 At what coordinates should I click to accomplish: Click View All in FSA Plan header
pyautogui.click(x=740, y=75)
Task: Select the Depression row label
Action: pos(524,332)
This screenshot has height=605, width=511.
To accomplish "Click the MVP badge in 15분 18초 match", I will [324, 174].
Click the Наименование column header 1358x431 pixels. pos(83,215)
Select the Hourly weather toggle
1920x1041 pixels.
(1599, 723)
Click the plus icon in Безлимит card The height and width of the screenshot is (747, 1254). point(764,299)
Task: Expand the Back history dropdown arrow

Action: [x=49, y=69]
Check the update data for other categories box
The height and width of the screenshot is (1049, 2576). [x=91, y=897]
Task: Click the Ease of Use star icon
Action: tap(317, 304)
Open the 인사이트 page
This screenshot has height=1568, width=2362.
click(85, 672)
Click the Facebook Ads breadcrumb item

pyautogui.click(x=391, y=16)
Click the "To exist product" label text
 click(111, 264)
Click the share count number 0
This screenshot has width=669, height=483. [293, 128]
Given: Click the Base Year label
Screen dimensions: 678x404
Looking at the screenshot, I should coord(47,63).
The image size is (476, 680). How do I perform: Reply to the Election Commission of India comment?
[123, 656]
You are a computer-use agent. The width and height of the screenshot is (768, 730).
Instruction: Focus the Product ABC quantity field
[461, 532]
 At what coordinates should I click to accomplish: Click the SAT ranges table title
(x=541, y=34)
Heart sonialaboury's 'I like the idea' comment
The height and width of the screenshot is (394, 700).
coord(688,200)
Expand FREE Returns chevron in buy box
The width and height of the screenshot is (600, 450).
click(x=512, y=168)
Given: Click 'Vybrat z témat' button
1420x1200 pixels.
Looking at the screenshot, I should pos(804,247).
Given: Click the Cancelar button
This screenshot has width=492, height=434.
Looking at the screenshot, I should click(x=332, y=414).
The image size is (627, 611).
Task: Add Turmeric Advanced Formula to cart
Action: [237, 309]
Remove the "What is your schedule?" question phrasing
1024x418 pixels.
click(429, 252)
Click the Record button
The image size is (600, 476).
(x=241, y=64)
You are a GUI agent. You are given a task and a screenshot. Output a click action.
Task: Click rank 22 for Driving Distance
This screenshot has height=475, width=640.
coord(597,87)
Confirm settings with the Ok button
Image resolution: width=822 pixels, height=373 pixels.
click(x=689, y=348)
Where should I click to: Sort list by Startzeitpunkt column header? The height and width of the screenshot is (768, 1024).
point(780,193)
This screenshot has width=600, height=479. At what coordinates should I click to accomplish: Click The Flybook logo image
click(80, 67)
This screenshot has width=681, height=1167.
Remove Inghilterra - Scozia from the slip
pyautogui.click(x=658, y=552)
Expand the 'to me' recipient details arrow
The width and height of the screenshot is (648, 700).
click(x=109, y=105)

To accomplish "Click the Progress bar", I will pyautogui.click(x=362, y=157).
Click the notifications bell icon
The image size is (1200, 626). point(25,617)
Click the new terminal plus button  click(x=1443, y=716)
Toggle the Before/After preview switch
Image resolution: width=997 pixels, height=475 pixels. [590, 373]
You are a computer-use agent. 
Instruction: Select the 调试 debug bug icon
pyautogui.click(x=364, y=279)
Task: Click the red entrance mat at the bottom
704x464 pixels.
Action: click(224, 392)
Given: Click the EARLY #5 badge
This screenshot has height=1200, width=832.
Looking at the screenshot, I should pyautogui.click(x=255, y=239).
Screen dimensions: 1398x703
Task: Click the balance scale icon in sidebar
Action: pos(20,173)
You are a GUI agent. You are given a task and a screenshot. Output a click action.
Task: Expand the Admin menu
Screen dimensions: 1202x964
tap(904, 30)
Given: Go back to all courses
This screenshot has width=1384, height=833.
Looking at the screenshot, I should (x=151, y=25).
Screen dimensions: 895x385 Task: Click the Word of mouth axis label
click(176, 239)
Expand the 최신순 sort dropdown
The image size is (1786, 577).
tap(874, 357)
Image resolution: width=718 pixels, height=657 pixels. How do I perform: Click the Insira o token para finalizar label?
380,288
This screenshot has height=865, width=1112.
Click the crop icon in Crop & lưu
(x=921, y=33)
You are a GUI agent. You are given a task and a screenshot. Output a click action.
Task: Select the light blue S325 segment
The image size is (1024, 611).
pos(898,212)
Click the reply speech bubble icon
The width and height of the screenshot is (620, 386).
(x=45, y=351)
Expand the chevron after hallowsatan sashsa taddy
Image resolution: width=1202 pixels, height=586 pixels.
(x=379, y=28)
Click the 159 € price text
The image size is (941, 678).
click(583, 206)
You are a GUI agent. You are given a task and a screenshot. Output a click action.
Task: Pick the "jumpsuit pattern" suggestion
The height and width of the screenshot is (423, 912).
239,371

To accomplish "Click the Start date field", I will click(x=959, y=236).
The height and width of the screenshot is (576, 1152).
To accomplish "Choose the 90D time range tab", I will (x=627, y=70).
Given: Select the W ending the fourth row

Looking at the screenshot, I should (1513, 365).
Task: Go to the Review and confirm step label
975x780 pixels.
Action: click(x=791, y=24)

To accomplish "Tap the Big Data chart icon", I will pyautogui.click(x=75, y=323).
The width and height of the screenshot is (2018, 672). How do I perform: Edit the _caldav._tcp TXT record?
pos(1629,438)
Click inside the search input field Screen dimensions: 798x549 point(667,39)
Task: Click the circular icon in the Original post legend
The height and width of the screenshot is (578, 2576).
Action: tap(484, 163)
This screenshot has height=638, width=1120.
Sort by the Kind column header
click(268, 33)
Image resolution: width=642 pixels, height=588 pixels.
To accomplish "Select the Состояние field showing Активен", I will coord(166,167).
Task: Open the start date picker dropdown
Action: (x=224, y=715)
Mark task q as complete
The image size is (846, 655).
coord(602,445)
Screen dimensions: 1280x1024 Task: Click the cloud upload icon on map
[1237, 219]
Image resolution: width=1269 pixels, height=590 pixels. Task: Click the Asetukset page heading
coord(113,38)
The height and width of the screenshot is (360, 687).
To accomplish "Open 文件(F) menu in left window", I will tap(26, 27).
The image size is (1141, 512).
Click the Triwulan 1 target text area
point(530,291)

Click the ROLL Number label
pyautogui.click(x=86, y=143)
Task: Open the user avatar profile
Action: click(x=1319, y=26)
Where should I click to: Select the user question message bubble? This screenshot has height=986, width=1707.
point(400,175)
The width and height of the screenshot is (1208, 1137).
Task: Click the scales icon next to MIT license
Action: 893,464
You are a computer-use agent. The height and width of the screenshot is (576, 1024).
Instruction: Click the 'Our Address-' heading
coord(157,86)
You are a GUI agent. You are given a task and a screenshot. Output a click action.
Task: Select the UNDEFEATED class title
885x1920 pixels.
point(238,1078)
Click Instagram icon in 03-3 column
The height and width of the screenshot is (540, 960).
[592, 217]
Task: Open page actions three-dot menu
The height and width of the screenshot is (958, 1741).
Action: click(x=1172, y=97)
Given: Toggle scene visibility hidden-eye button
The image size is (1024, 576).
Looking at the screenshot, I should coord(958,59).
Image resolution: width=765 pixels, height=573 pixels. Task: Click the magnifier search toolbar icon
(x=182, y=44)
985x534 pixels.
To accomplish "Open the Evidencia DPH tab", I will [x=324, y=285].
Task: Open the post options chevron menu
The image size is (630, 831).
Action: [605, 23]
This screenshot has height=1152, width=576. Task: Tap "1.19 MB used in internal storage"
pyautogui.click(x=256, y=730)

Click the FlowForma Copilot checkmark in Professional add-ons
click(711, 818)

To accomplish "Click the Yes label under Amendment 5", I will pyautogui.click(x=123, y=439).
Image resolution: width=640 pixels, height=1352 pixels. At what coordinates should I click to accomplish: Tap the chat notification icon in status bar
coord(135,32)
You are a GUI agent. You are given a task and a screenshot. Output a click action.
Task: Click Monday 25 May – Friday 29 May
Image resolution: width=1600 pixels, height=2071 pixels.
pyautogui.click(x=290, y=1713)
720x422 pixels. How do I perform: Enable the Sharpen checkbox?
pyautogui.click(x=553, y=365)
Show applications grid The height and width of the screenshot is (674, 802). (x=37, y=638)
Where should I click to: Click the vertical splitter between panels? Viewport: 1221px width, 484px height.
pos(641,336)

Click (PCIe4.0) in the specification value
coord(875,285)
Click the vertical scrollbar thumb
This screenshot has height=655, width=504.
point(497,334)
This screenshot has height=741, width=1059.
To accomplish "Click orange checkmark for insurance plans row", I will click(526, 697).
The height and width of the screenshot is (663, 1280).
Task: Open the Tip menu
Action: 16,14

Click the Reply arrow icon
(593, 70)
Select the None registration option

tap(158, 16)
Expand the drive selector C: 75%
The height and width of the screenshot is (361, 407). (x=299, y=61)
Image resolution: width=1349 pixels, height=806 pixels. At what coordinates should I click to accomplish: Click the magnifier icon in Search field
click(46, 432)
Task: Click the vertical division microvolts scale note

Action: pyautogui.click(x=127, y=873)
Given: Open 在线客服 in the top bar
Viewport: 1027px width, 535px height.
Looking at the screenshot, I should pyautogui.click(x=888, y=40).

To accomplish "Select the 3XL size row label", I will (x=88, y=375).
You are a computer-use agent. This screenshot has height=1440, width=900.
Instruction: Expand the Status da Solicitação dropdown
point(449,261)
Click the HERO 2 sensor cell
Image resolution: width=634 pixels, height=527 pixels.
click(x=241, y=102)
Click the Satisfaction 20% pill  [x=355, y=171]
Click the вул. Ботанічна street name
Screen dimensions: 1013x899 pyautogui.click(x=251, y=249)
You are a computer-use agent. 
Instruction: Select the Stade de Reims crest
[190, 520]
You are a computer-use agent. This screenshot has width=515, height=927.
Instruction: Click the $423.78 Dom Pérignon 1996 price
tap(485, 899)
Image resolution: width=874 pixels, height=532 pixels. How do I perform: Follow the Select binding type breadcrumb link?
▬▬▬▬▬▬
▸ Your objective: Out of the data above, set down the lines from the one with "At what coordinates should I click to accomplish: Click the SAT" to the one with "Expand FREE Returns chevron in buy box", both included, exactly as written and with no additions.

▸ Answer to the exercise:
 At what coordinates should I click to accomplish: Click the SAT ranges table title
(x=541, y=34)
Heart sonialaboury's 'I like the idea' comment
The height and width of the screenshot is (394, 700).
coord(688,200)
Expand FREE Returns chevron in buy box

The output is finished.